Work instructions:
**A)** From the HDFS group assignment post, write out the passage between "Re: group assignment" and "as the supergroup.", inclusive.
**B)** In the HDFS group assignment post, what style of semantics does the reply say HDFS follows for group inheritance?
**C)** Please write the next part of the HDFS group assignment post, beginning after its last sentence.

Document section:
You are viewing a plain text version of this content. The canonical link for it is here.
Posted to common-user@hadoop.apache.org by Harsh J <ha...@cloudera.com> on 2012/09/08 21:33:41 UTC

Re: group assignment on HDFS from Hadoop and Hive

Hi Chen,

Inline.

On Mon, Aug 13, 2012 at 9:51 PM, Chen Song <ch...@gmail.com> wrote:
> I am wondering how Hadoop assign groups when dirs/files are being created by
> a user and below are some tests I have done. In my cluster, group hadoop is
> configured as the supergroup.

A good article on how the group resolution generally works on Hadoop
(on defaults) can be found here:
http://www.cloudera.com/blog/2012/03/authorization-and-authentication-in-hadoop/

>> hadoop fs -ls /tmp
> drwxrwxrwx   - abc hadoop          0 2012-08-10 23:02 /tmp/abc
> drwxrwxrwx   - def other_group          0 2012-08-10 23:02 /tmp/def
>
>> groups apache
> apache: apache wheel
>
>> sudo -u apache hadoop fs -put somefile /tmp/abc
>> hadoop fs -ls /tmp/abc
> -rw-rw-r--   3 apache hadoop     120962 2012-08-13 16:03 /tmp/abc/somefile
>
>> sudo -u apache hadoop fs -put somefile /tmp/def
>> hadoop fs -lsr /tmp/def
> -rw-rw-r--   3 apache other_group     120962 2012-08-13 16:03
> /tmp/abc/somefile
>
> Based on the experiments above, it looks like the file got pushed on hdfs is
> always inheriting its group from the parent including folder. Is that always
> the case?

Yes, HDFS follows the BSD-style semantics here. Groups are inherited
from parents unless specifically set. Groups are set properly (by
default) if the user and their groups both exist on the NameNode. The
above article explains this.

Data provided:

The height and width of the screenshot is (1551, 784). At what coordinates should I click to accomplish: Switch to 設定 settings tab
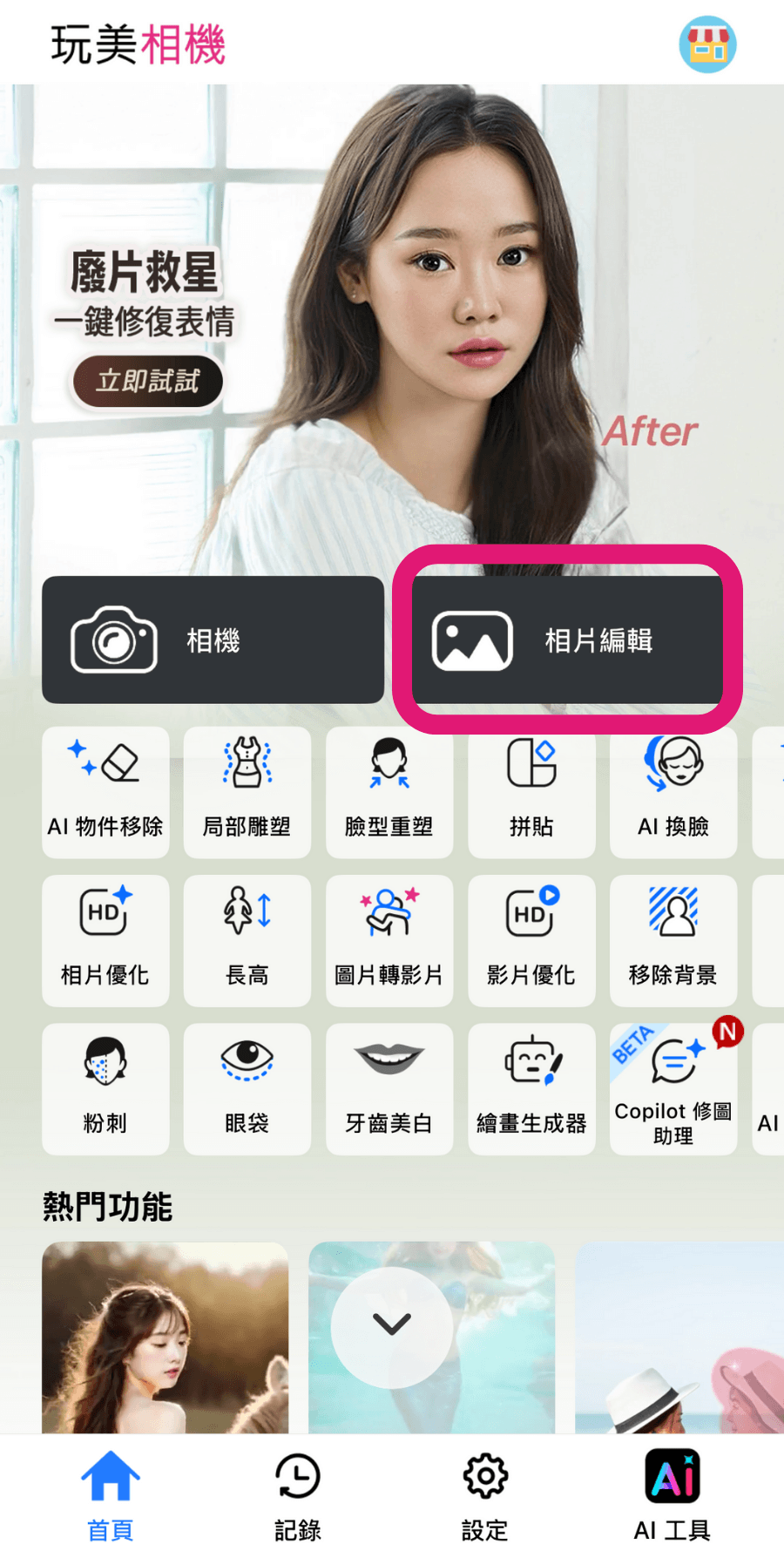(x=484, y=1493)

Answers:
**A)**
Re: group assignment on HDFS from Hadoop and Hive

Hi Chen,

Inline.

On Mon, Aug 13, 2012 at 9:51 PM, Chen Song <ch...@gmail.com> wrote:
> I am wondering how Hadoop assign groups when dirs/files are being created by
> a user and below are some tests I have done. In my cluster, group hadoop is
> configured as the supergroup.

**B)** BSD-style semantics.

**C)**
> A follow-up question on one finding in Hive is: when executing a query to
> overwrite a table (or a partition within a table), the newly written
> overriding directory always end up as belong to HDFS's supergroup, no matter
> what context it is running from
> 1. The user who is executing the hive query
> 2. The group where the user belongs to
> 3. The group the parent table directory is belonging to.
> Is it always expected in Hive?
>
> For example, table A is stored on /path/A and is partitioned on column dh.
> /path/A is with group other_group.
> After running insert overwrite A partition (dh = "12") select column list
> from ... where ...
>
> /path/A/12 ends up with hadoop as always. This has contradicts to the
> assumption of inheritance I have drawn out above. Any thoughts would be
> appreciated.

Can you post a few set of commands that can reproduce this, like via
hadoop fs -xyz commands? That way we can eliminate if Hive is being
the issue here.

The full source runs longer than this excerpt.